Text under study
━━━━━━━━━━━━━━━━━━━━
A Holistic New Age Technology Approach To Countering Payment Card Fraud (3/3)…

This final post in this three part series on Payment Card Fraud covers the evolving business landscape in countering Payment Card Fraud and will make specific recommendations from a best practices, futuristic & thought leadership standpoint.

Business Background – 

As  discussed previously – Consumers, Banks, Law Enforcement, Payment Processors, Merchants and Private label Card Issuers are faced with payment card fraud on a massive scale. As the accessibility and modes of usage of credit, debit and other payment cards burgeons and transaction volumes increase, Banks are losing tens of billions of dollars on an annual basis to fraudsters. The annual estimate is about $189 billion as estimated by Meridian Research.

Fraud is a pernicious problem which can also lead to Identity theft. The U.S. Department of Justice (DOJ) terms Identity theft as “one of the most insidious forms of white collar crime”. Identity theft typically results in multiple instances of fraud, which exact a heavy toll on both the consumer, the merchant and the overall economy.

Improved Consumer access to credit, complex financial products, faster electronic communications, a changing regulatory landscape and a high degree competition among financial institutions make it easier than ever for perpetrators to steal identities and falsify information. Identity theft is estimated to claim 100,000 victims a year, according to the U.S. Federal Trade Commission (FTC) and the Consumer Data Industry Association. The economic and emotional loss to consumers is staggering. It may take as long as several years to restore a victim’s credit reputation, and in the meantime financial and job opportunities may be lost. According to FTC estimates, the average identity theft victim doesn’t discover the problem for 13 months and then invests an average of $1,173 and 175 hours attempting to repair his or her credit record.[1]

Added to all this, from a regulatory perspective  – the Consumer Financial Protection Bureau created as part of the Dodd Frank Act prohibits unfair & abusive acts or practices in the collection of consumer debts.

Thus, fraud has become such a complex problem that it can only be tackled via a strategic, meaningful & multi faceted operational IT model. This model should allow financial organizations a migration path from more traditional approaches in favor of innovation – all while balancing risk. Fraud is a dynamic problem where new modes & threats are constantly evolving – these need counter approaches that extend beyond the current capabilities of older fraud prevention software.

The regulatory authorities in the US (where the bulk of the problem has been centered around) are now mandating the usage of Europay, MasterCard and Visa (EMV chip) technology – which should help reduce the risk of fraudulent point of sale (POS) transactions. To be fair, Visa and MasterCard have developed EMV technology that facilitates secure Card Not Present (CNP) transactions over the internet and phone.

However, we have also discussed the fact that fraudster rings now increasingly resemble sophisticated IT Operations. So this may not be able to put a large dent in the overall problem.
━━━━━━━━━━━━━━━━━━━━
Data under study
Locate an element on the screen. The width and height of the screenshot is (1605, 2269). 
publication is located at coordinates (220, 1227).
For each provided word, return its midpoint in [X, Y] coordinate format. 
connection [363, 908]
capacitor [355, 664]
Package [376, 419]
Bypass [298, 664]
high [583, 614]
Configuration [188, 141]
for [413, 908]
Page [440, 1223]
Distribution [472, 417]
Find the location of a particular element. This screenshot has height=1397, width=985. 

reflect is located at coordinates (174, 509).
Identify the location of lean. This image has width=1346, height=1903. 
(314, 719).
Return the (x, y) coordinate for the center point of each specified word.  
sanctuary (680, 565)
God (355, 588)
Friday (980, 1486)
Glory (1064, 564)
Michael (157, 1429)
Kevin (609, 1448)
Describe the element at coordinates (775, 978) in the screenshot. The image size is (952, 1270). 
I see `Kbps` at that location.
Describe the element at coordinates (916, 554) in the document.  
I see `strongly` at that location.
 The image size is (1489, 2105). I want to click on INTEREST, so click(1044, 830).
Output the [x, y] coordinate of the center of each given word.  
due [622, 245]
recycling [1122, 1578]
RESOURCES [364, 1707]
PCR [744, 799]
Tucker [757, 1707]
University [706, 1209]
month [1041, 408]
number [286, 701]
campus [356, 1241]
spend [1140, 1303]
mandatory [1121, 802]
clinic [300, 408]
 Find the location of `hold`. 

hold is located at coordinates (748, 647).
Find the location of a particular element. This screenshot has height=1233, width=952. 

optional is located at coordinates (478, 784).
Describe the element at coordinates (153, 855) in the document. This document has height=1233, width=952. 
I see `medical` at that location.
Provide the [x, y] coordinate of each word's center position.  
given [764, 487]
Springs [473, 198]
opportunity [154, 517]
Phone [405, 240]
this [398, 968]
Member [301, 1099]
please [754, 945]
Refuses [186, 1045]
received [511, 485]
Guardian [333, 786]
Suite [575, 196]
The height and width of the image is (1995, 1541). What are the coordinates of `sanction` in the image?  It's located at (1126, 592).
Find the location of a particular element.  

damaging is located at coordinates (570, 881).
━━━━━━━━━━━━━━━━━━━━
Directions
**A.** In the payment card fraud post, how long does the average identity theft victim take to discover the problem, according to FTC estimates?
**B.** Rewrite the part of the payment card fraud post starting with "The regulatory authorities in" and going on through "internet and phone.", swapping "fraudulent" for "counterfeit".
**C.** Go on with the payment card fraud post from where it stops.

Expected outputs
**A.** 13 months

**B.**
The regulatory authorities in the US (where the bulk of the problem has been centered around) are now mandating the usage of Europay, MasterCard and Visa (EMV chip) technology – which should help reduce the risk of counterfeit point of sale (POS) transactions. To be fair, Visa and MasterCard have developed EMV technology that facilitates secure Card Not Present (CNP) transactions over the internet and phone.

**C.**
Business Requirements – 

  1. Provide capabilities to tackle the most complex types of fraud and to learn from fraud data & patterns to be able to stay ahead of criminal networks
  2. Provide comprehensive Omnichannel abilities to detect fraud across the multiple (and growing) avenues that payment cards are used by consumers
  3. Ability to view a customer as a single entity (or Customer 360) across all those channels & to be able to profile those
  4. Ability to segment those customers into populations based on their behavior patterns. This will vastly help improve anomaly detection capabilities while also helping reduce the false positive problem
  5. Incorporate many sources of data (both deep and wide) into the decisioning process in analyzing fraud. This includes not just the existing – customer databases, data on historical spending patterns etc but also credit reports, social media data and other datasets (e.g Government watchlists of criminal activity)
  6. Provide multiple levels of detection capabilities starting with a) configuring business rules (that describe a fraud pattern) as well as b) dynamic capabilities based on machine learning models (typically thought of as being more predictive)
  7. Provide multiple levels of dashboards ranging from the Descriptive (Business Intelligence) to the Prescriptive (business simulation as well as optimization)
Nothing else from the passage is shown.